Tiene que sentir el agua en la piel desnuda. Tiene que saber que la inmediatez es solo para las mentes desnudas, y para el inocente.

Venid, derviches: he aquí el agua de vida. En ella danzad.

Traducción de Rafael Almanza. Extraído de La Jiribilla, revista de cultura cubana.
Foto acá

Escrito para un congreso de poetas (Movimiento Nueva Solidaridad) celebrado en México en 1964, al que Merton no pudo asistir. Este encuentro, más que nada un encuentro de jóvenes poetas latinoamericanos y algunos estadounidenses, fue realizado por las revistas Eco Contemporáneo, El Corno Emplumado y Pájaro Cascabel.
Leímos por primera vez este texto de Thomas Merton, que aún nos sigue emocionando, en traducción de Miguel Grinberg (la que más nos gusta pero que no hemos podido incluir en Aromito) en el número 8/9 de la revista “Mutantia” (septiembre/diciembre de 1981).
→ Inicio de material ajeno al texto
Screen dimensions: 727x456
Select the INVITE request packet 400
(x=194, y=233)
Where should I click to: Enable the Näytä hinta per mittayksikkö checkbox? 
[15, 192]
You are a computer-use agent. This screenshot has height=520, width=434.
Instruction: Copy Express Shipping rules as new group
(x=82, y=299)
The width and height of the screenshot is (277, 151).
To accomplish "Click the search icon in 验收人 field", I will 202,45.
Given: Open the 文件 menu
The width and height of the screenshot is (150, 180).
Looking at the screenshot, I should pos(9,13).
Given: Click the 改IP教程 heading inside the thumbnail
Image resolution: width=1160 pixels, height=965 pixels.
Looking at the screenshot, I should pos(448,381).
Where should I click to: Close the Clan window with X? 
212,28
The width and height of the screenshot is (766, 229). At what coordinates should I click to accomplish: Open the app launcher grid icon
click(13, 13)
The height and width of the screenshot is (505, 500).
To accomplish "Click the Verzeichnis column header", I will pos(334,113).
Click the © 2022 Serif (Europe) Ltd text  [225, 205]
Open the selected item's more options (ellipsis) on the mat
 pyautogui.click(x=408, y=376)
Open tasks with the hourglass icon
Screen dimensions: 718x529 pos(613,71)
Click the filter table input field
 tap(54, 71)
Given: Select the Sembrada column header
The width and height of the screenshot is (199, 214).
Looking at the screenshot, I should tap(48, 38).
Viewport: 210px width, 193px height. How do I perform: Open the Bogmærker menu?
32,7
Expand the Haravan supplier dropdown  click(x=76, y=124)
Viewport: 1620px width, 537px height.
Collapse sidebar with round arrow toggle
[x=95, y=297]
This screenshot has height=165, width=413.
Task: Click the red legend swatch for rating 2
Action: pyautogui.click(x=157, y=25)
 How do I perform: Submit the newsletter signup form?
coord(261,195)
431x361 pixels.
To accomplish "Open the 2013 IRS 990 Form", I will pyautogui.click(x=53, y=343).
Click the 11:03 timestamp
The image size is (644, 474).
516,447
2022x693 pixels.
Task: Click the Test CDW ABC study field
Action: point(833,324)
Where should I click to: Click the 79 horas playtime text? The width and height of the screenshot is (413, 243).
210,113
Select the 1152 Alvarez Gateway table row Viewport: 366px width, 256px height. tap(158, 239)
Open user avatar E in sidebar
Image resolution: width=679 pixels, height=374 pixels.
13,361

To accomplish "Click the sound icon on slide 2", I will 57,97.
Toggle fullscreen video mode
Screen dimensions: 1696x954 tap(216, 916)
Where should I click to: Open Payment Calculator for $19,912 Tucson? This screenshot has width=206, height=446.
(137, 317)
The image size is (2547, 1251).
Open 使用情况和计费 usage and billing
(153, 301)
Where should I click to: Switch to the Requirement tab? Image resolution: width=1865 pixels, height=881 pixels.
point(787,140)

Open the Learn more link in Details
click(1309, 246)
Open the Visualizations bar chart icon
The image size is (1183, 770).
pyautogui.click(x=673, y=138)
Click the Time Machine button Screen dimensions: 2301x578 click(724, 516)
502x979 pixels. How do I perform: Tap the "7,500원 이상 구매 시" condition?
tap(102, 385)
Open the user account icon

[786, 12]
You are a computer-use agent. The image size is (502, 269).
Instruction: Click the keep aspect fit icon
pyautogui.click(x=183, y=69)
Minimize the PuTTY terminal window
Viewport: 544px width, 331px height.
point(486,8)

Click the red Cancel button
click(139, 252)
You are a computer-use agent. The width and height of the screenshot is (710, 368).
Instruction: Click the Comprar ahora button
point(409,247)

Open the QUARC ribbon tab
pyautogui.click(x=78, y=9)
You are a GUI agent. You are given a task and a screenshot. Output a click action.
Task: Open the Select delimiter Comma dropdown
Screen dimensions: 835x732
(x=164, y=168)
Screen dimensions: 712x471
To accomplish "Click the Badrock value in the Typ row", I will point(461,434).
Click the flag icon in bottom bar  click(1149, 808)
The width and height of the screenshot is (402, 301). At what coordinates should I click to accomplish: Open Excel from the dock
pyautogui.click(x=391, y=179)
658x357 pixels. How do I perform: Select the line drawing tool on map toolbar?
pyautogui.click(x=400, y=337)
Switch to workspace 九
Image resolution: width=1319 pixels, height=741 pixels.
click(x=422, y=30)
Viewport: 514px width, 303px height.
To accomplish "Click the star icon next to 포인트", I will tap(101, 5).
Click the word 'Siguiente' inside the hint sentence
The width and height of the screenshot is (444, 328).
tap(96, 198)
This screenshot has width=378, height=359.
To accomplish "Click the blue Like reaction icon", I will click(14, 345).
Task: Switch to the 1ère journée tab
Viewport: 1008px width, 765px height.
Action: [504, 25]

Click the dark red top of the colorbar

Traduce Grinberg: “… Nadie puede llegar al río sobre otros pies que no sean los suyos. No puede llegar en vehículos.
Nadie puede sumergirse vistiendo la túnica de las ideas públicas y colectivas. Debe sentir el agua en su piel. Debe saber que el contacto es para las mentes abiertas solamente, y para los inocentes.
Vamos, derviches: aquí está el agua de vida. Dancemos en ella”.